Narcan Administration

Narcan Administration

Narcan (naloxone) is a potent antagonist of the binding of opioid medications to their receptors in the brain and spinal cord. Administration of naloxone can reverse central nervous system and respiratory depression caused by opioid overdose. (Credit)

The following guidelines were taken from Circulation (AHA journal, 2010 guidelines) and the TEMS protocols.

  • There is no data to support the use of specific antidotes in the setting of cardiac arrest due to opioid overdose. Resuscitation from cardiac arrest should follow standard BLS and ACLS algorithms. Naloxone has no role in the management of cardiac arrest.
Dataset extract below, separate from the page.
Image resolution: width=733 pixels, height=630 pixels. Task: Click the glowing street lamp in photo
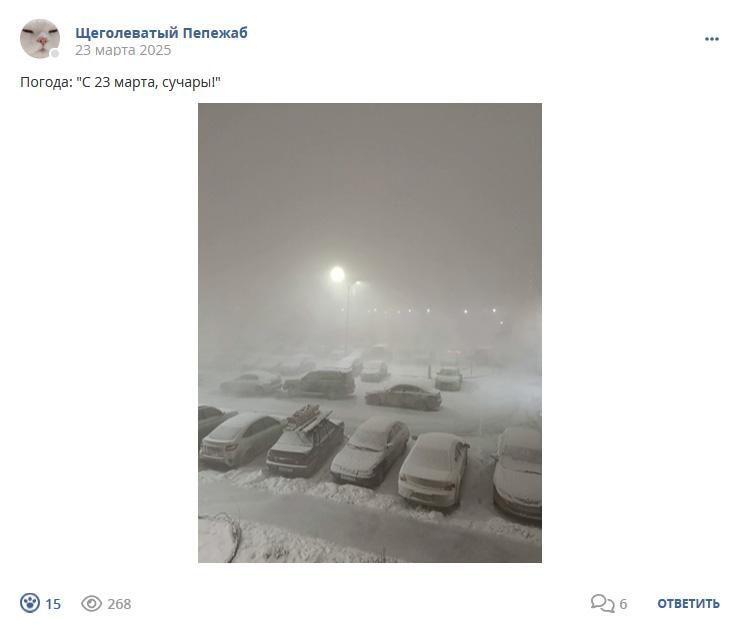click(x=337, y=274)
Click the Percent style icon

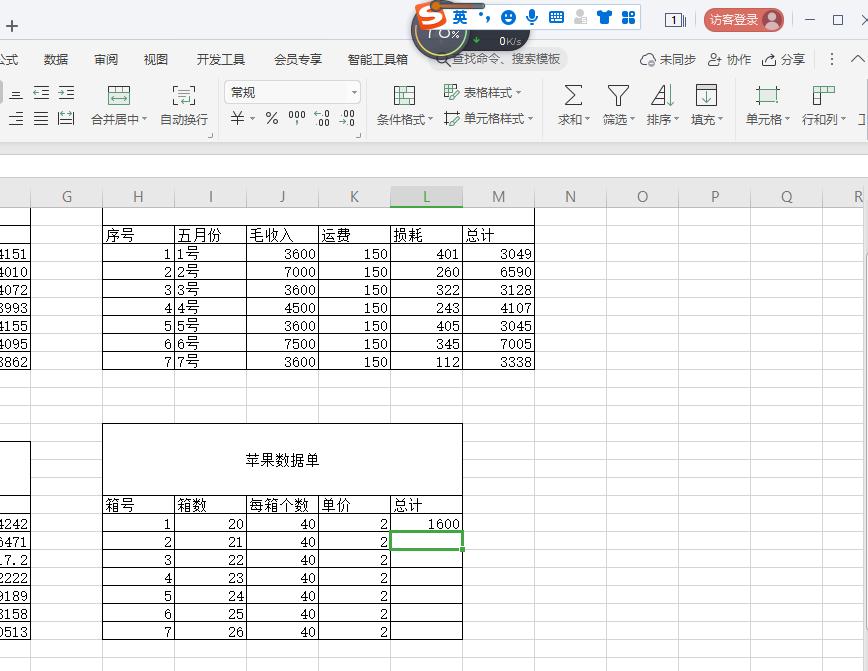269,117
  • In the patient with known or suspected opioid overdose with respiratory depression who is not in cardiac arrest, ventilation should be assisted by a bag mask, followed by administration of naloxone and placement of an advanced airway if there is no response to naloxone. To reiterate, administer Narcan before attempting intubation.
  • Administration of naloxone can produce fulminate opioid withdrawal in opioid-dependent individuals, leading to agitation, hypertension, and violent behavior. For this reason, naloxone administration should begin with a low dose (0.04 to 0.4 mg), with repeat dosing or dose escalation to 2 mg if the initial response is inadequate. Some patients may require much higher doses to reverse intoxication with atypical opioids, such as propoxyphene, or following massive overdose ingestions. Naloxone can be given IV, IM, IN, and ET.
  • TEMS Toxicological Emergencies protocol
    • EMT-Enhanced/Advanced EMT providers, Intermediates and Paramedics have standing orders to administer 2-4 mg Narcan to known or suspected opioid overdose patients with respiratory depression. Per the above note, start with 0.4 mg and titrate to effect.
    • The goal of Narcan administration is to establish an adequate respiratory rate, not to return the patient to full consciousness.
    • Narcan can precipitate seizures in patients with a seizure history or in long-term narcotic addicts.
    • Narcan can precipitate dysrhythmias in patients with cardiac disease, including ventricular fibrillation or ventricular tachycardia.
  • Intraosseous (IO) access is inappropriate for suspected narcotic overdose patients who are not in cardiac arrest; consider administering Narcan via the IM or IN routes.
  • Although Narcan may be administered to cardiac arrest patients via the endotracheal route, occurrences of such should be rare with the ability to obtain IO access for cardiac arrest patients. Providers may administer Narcan to a cardiac arrest patient with a known or suspected opiate overdose, but providers also need to consider if it’s even necessary to administer Narcan to an intubated cardiac arrest patient. Remember, it is the hypoxia from the respiratory depression that causes cardiac arrest, so management of the airway and ventilation will reverse that cause of cardiac arrest. Opiates do not directly cause cardiac arrest and therefore do not need to be given to patients in cardiac arrest.